[Extracted data entries]
-- Opening Marker --
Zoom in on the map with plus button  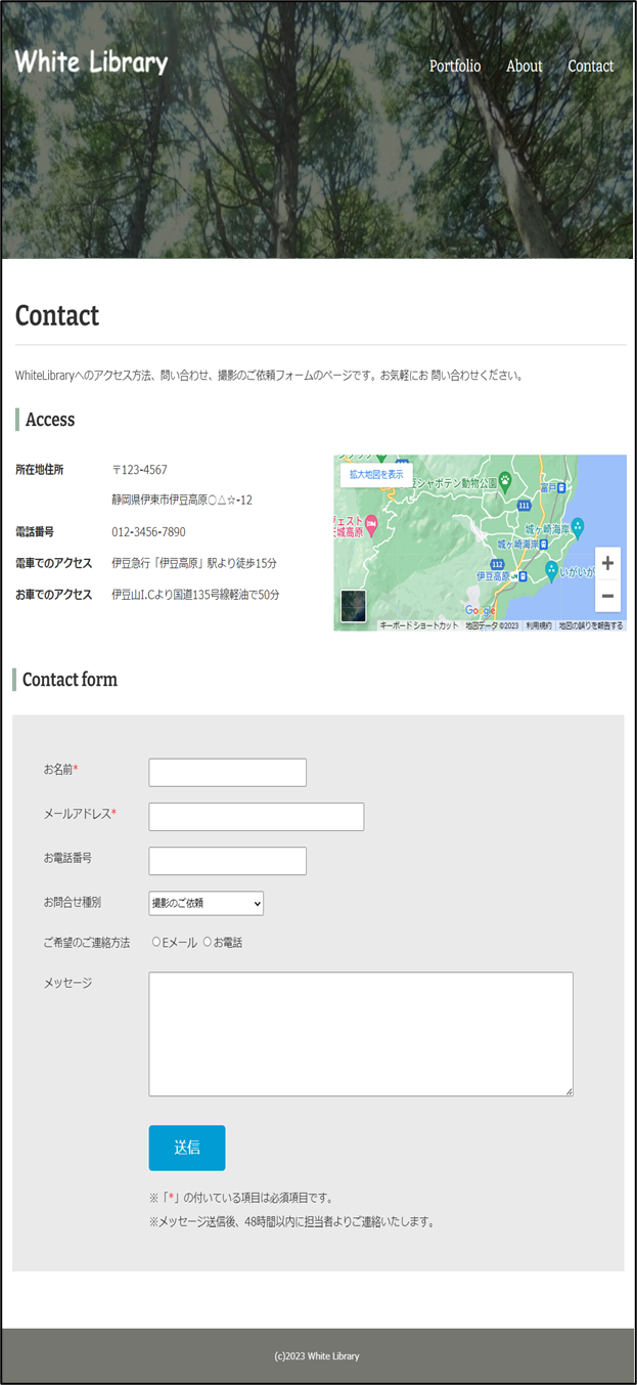click(607, 563)
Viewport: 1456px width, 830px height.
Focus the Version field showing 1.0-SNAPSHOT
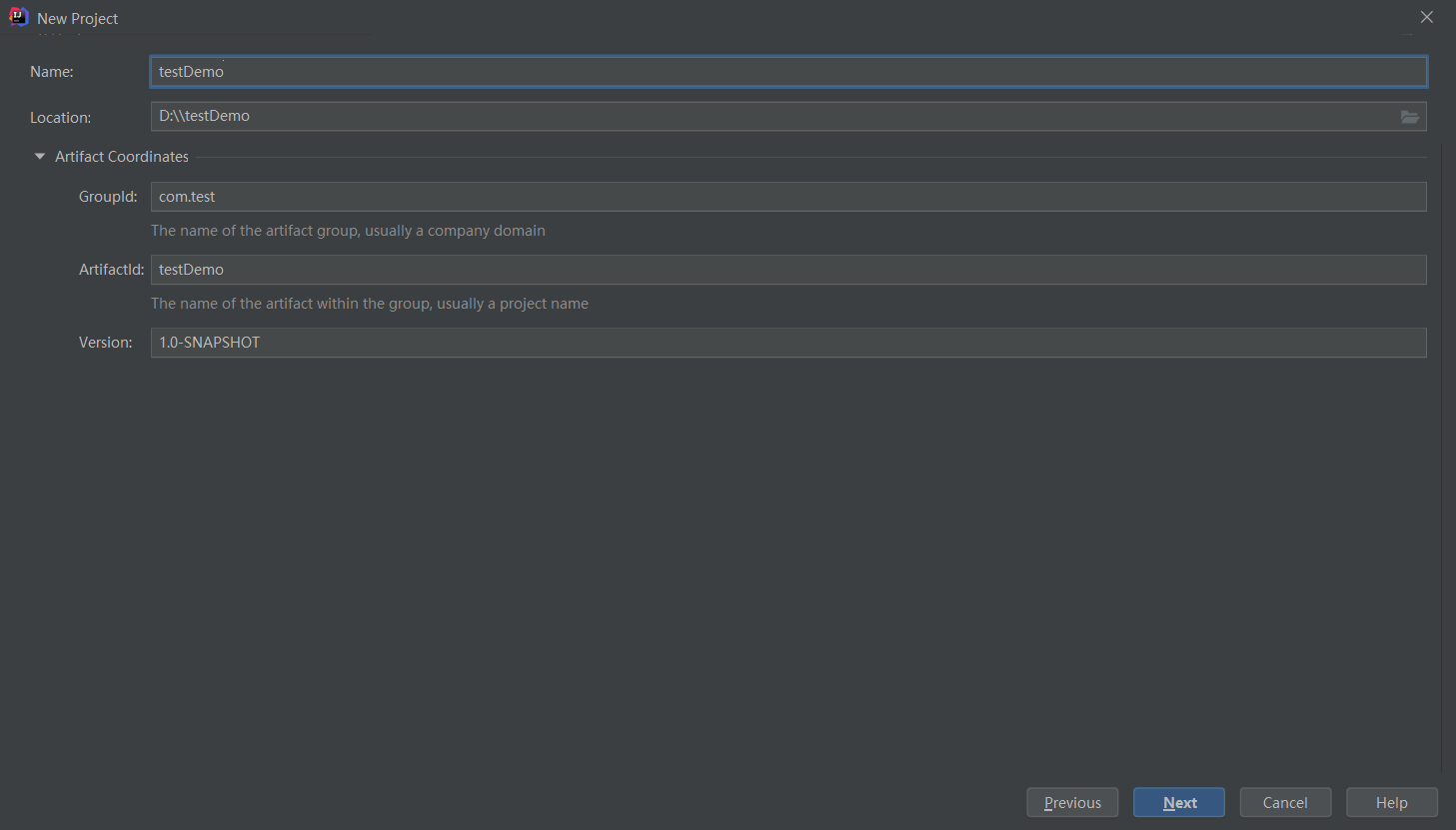[788, 343]
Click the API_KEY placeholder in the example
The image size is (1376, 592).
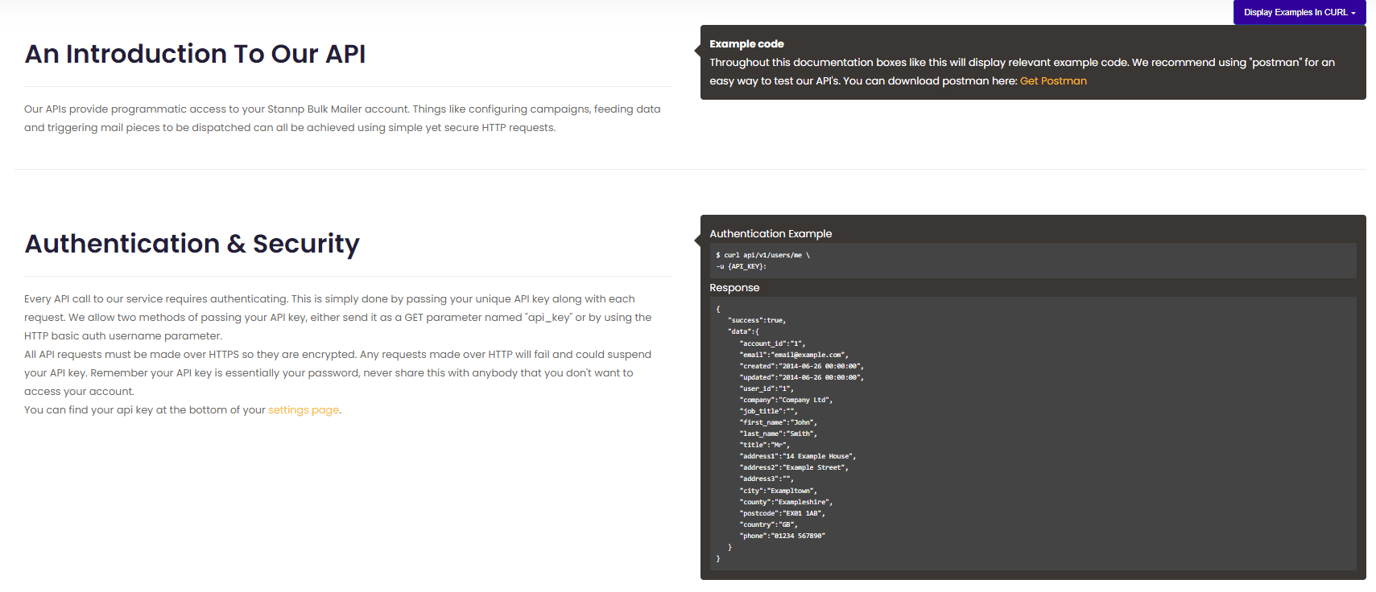[748, 265]
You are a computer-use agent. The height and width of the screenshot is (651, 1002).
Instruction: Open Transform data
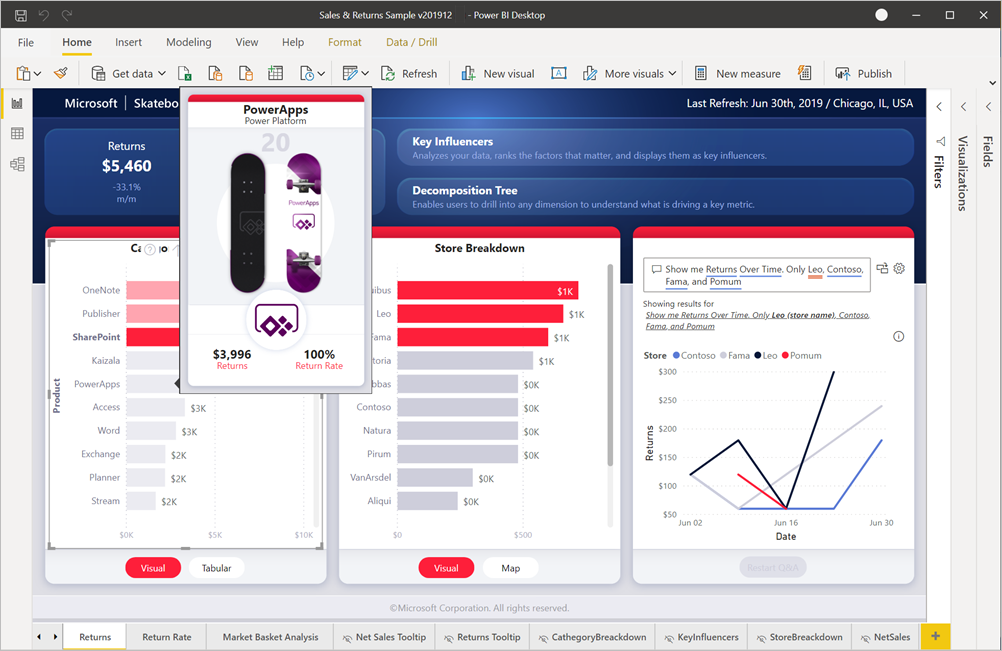click(350, 73)
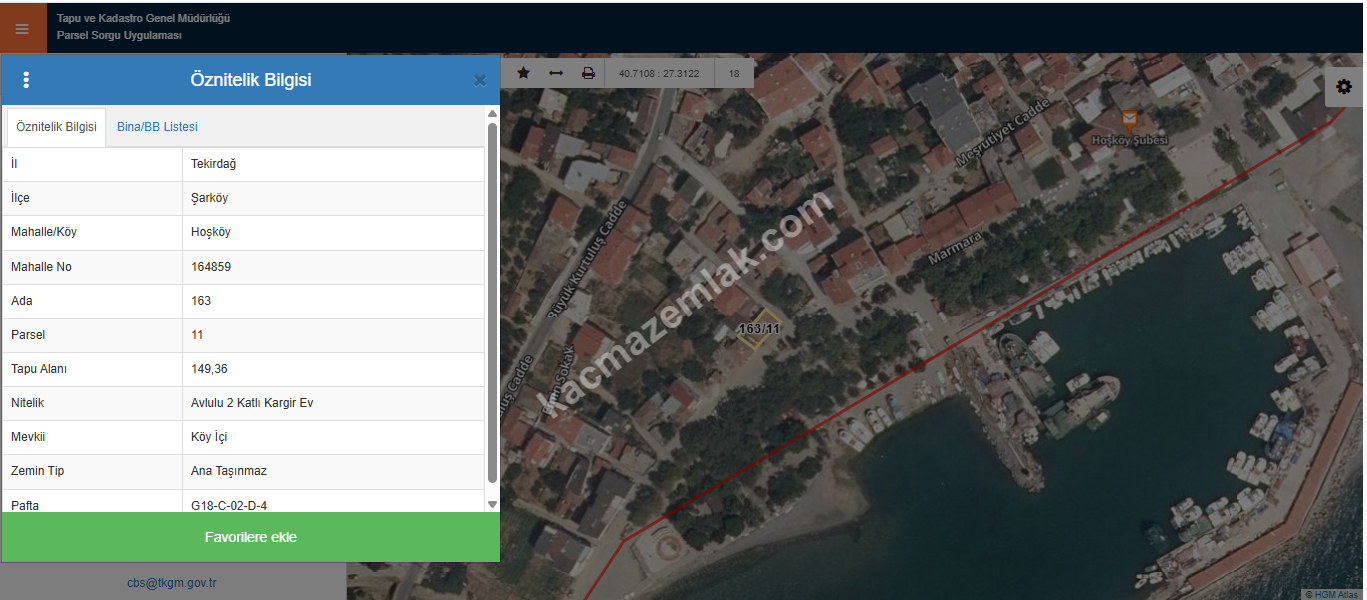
-- Closing Marker --
◆ YOUR OBJECTIVE ◆
Beginning with the line that contains "You are a computer-use" and ending with the last line of the data, restate each line word for word. Exclude the pictures.

◆ ANSWER TO THE EXERCISE ◆
You are a computer-use agent. The height and width of the screenshot is (651, 1002).
Instruction: Open Transform data
click(350, 73)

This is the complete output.